Wesley Enoch, 2014 ACCELERATE Announcement Event, Thursday 4 September 2014.
It’s wonderful to be in this space. This place is a demonstration of true leadership by a community and a group of individuals to make this happen. A confidence and strength to articulate a different way of going about their business and building a new way of embracing our cultural heritage and our modern lives. Teaching a museum new ways.
My name is Wesley Enoch and my people come from Minjeeribah (Stradbroke Island off the coast of Brisbane) I am Noonuccal Nuugi of the Quandmooka people. I never tire of being welcomed to this country here. Aunty Caroline is an inspirational leader and her welcome is also a challenge to grow into our elder-‐status with equal joy and adventure and wisdom. Thank you.
I say my people are from Minjeeribah but this is a half truth because my people are many and varied. I have a great great grandfather called Fernando Gonzales who was a Philopino fisherman, and then a great grandfather from Rotumah Island in the South Pacific. On my mothers side I have a great grandfather who is Spanish, a great grandmother who was Danish and the mix of Irish/English/Scottish. I am the sum of my parts that have brought me here. I am not a division of Identity I am a whole person. And the survival of my family has awarded me blood lines and experiences that make me confident in myself.

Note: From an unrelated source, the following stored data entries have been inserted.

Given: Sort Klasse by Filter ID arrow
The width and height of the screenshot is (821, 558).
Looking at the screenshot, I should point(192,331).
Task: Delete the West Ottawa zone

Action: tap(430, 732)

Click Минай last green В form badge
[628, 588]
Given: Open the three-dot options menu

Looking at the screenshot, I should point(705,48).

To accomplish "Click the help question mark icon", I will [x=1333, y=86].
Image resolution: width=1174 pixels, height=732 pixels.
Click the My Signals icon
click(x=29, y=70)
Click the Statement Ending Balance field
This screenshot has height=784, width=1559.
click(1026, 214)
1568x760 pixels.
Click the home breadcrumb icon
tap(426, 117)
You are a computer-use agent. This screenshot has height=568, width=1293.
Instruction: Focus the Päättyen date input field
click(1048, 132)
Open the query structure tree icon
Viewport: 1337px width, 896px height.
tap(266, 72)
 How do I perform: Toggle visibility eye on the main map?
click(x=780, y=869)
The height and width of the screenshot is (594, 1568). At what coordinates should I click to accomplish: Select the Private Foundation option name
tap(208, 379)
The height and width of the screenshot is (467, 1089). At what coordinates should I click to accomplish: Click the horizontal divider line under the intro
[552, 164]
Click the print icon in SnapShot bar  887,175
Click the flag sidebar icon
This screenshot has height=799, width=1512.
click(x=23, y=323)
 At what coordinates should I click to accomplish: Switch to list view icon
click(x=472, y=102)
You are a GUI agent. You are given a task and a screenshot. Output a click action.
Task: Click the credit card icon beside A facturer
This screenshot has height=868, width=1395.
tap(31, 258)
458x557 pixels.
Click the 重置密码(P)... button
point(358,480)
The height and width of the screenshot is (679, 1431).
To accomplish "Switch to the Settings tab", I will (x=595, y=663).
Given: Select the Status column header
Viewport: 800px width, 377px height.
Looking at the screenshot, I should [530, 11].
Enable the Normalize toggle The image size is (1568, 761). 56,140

I know my family. I know my Land. I am know I belong.
As Indigenous Australians we occupy a unique leadership position in this country. Yes leadership. We think of ourselves as providing leadership within our communities but I believe we can provide greater leadership to the whole country. We express ourselves through our song, dance, storytelling, visual arts, music and craft. Our genealogy, geography, history, economy, legal system and sense of community comes from expressing ourselves through the arts. We have both a moral authority gifted to us through our heritage, the history of injustice and continued connection with this landscape AND we have solutions that are based on the concept of putting the arts and cultural expression in the centre of society.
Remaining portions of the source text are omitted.